Auberginen sind in der orientalischen und mediterranen Küche beheimatet. Die auch als Eierfrucht bekannten Auberginen schmecken besonders lecker in Aufläufen, mariniert oder auch gebacken. Die in Deutschland bekannteste Form ist Solanum melongena mit ihrer keulenförmigen, dunkelviolett bis schwarz erscheinenden, etwa 20 cm langen Frucht. Andere Formen können aber auch weiß (eierfarbig, daher der Name) oder auch weiß und violett sein. Da insbesondere unreife und junge Früchte der in Deutschland am häufigsten verkauften schwarzen, etwa 20 cm langen Aubergine aufgrund ihres Gehaltes an Bitterstoffen und Solanin kaum zum Rohverzehr geeignet sind, werden sie gedünstet, gebraten oder gekocht als Gemüse gegessen.

Auberginen zubereiten: So geht’s

Auberginen können, wie andere Gemüse auch, geringe Mengen Nikotin enthalten. Die Menge schwankt, je nach Untersuchung, zwischen „nicht nachweisbar“ und 100 Mikrogramm pro Kilogramm Frucht. Gelegentlich wird behauptet, der Nikotingehalt der Aubergine sei besonders hoch. Dieses Gerücht beruht auf einer alten Analyse, die sich inzwischen mehrfach als fehlerhaft erwiesen hat.

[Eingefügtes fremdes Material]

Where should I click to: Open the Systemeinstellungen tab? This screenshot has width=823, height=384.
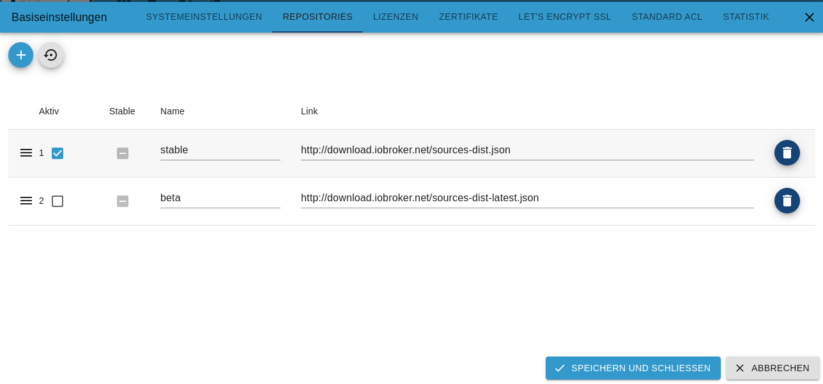click(204, 17)
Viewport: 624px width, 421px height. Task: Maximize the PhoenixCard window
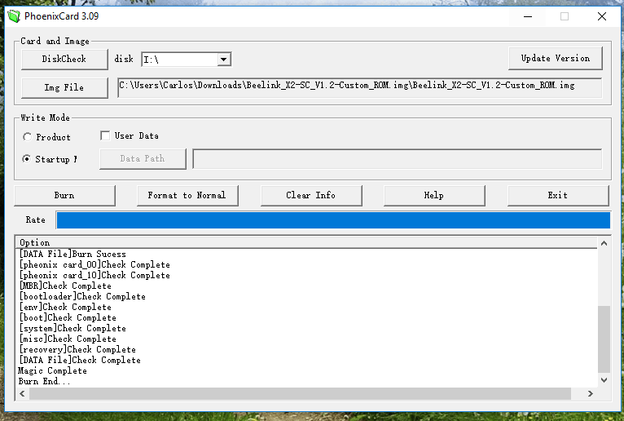(564, 16)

So, nun aber los: Die Aubergine in 0,5 cm dicke Scheiben schneiden und auf ein Backblech legen, den fein gehackten Knoblauch darauf verteilen und im vorgeheizten Backofen bei 200°C 15 Minuten backen. Auf einem flachen Teller anrichten und nach belieben Olivenöl und etwas frische Brunnenkresse darüber geben. Etwas Salz und frisch gemahlener Pfeffer sollten nicht fehlen. Dazu passt ein frisch gebackenes Pizzabrot mit Knoblauch und Olivenöl.